Retype the listing in full. Change nothing.

--------------------------------

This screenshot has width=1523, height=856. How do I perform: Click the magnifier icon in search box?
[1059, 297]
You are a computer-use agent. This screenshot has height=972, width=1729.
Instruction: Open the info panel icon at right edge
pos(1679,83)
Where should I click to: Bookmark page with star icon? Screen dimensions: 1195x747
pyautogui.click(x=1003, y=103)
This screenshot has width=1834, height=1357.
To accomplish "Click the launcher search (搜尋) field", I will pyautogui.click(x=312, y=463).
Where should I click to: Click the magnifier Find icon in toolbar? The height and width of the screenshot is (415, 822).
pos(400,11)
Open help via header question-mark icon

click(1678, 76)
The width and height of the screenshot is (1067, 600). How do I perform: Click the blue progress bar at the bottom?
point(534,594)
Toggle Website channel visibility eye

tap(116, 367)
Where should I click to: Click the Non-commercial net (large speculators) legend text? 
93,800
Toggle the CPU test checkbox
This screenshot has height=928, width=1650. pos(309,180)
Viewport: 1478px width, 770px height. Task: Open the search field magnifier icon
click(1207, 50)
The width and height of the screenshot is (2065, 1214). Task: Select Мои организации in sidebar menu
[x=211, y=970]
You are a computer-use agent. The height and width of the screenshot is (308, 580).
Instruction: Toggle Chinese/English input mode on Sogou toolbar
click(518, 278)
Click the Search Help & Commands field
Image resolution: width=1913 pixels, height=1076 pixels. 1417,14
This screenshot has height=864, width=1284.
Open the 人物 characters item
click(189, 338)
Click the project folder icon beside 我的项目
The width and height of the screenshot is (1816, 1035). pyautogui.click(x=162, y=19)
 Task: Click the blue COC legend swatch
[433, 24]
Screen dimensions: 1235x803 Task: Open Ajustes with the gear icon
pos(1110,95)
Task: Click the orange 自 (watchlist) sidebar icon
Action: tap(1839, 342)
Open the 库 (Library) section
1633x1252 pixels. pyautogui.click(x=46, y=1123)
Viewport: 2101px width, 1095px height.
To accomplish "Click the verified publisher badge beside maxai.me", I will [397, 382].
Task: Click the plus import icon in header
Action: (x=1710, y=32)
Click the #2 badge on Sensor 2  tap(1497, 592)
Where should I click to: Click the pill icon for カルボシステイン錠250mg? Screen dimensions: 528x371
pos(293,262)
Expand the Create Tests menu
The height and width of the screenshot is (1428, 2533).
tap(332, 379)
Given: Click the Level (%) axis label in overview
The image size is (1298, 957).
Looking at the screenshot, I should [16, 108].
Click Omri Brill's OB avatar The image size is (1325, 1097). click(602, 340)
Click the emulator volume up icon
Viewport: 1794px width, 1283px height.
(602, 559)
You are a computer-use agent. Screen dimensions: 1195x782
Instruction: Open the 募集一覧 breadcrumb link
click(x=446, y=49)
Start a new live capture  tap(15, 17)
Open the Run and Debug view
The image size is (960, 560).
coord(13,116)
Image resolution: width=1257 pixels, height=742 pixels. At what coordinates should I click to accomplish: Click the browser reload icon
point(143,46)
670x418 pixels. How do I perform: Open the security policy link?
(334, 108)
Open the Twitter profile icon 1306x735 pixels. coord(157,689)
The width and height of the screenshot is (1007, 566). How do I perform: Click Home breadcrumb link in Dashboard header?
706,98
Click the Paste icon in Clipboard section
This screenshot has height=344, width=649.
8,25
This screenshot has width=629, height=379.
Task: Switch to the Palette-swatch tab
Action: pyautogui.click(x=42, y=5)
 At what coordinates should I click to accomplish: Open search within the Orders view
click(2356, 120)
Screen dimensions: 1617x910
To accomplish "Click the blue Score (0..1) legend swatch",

--------------------------------

* **SOLUTION FOR THIS EXERCISE**:
This screenshot has width=1523, height=856. How do I perform: Click the magnifier icon in search box?
[1059, 297]
You are a computer-use agent. This screenshot has height=972, width=1729.
Instruction: Open the info panel icon at right edge
pos(1679,83)
Where should I click to: Bookmark page with star icon? Screen dimensions: 1195x747
pyautogui.click(x=1003, y=103)
This screenshot has width=1834, height=1357.
To accomplish "Click the launcher search (搜尋) field", I will pyautogui.click(x=312, y=463).
Where should I click to: Click the magnifier Find icon in toolbar? The height and width of the screenshot is (415, 822).
pos(400,11)
Open help via header question-mark icon

click(1678, 76)
The width and height of the screenshot is (1067, 600). How do I perform: Click the blue progress bar at the bottom?
point(534,594)
Toggle Website channel visibility eye

tap(116, 367)
Where should I click to: Click the Non-commercial net (large speculators) legend text? 
93,800
Toggle the CPU test checkbox
This screenshot has height=928, width=1650. pos(309,180)
Viewport: 1478px width, 770px height. Task: Open the search field magnifier icon
click(1207, 50)
The width and height of the screenshot is (2065, 1214). Task: Select Мои организации in sidebar menu
[x=211, y=970]
You are a computer-use agent. The height and width of the screenshot is (308, 580).
Instruction: Toggle Chinese/English input mode on Sogou toolbar
click(518, 278)
Click the Search Help & Commands field
Image resolution: width=1913 pixels, height=1076 pixels. 1417,14
This screenshot has height=864, width=1284.
Open the 人物 characters item
click(189, 338)
Click the project folder icon beside 我的项目
The width and height of the screenshot is (1816, 1035). pyautogui.click(x=162, y=19)
 Task: Click the blue COC legend swatch
[433, 24]
Screen dimensions: 1235x803 Task: Open Ajustes with the gear icon
pos(1110,95)
Task: Click the orange 自 (watchlist) sidebar icon
Action: tap(1839, 342)
Open the 库 (Library) section
1633x1252 pixels. pyautogui.click(x=46, y=1123)
Viewport: 2101px width, 1095px height.
To accomplish "Click the verified publisher badge beside maxai.me", I will [397, 382].
Task: Click the plus import icon in header
Action: (x=1710, y=32)
Click the #2 badge on Sensor 2  tap(1497, 592)
Where should I click to: Click the pill icon for カルボシステイン錠250mg? Screen dimensions: 528x371
pos(293,262)
Expand the Create Tests menu
The height and width of the screenshot is (1428, 2533).
tap(332, 379)
Given: Click the Level (%) axis label in overview
The image size is (1298, 957).
Looking at the screenshot, I should [16, 108].
Click Omri Brill's OB avatar The image size is (1325, 1097). click(602, 340)
Click the emulator volume up icon
Viewport: 1794px width, 1283px height.
(602, 559)
You are a computer-use agent. Screen dimensions: 1195x782
Instruction: Open the 募集一覧 breadcrumb link
click(x=446, y=49)
Start a new live capture  tap(15, 17)
Open the Run and Debug view
The image size is (960, 560).
coord(13,116)
Image resolution: width=1257 pixels, height=742 pixels. At what coordinates should I click to accomplish: Click the browser reload icon
point(143,46)
670x418 pixels. How do I perform: Open the security policy link?
(334, 108)
Open the Twitter profile icon 1306x735 pixels. coord(157,689)
The width and height of the screenshot is (1007, 566). How do I perform: Click Home breadcrumb link in Dashboard header?
706,98
Click the Paste icon in Clipboard section
This screenshot has height=344, width=649.
8,25
This screenshot has width=629, height=379.
Task: Switch to the Palette-swatch tab
Action: pyautogui.click(x=42, y=5)
 At what coordinates should I click to accomplish: Open search within the Orders view
click(2356, 120)
Screen dimensions: 1617x910
To accomplish "Click the blue Score (0..1) legend swatch",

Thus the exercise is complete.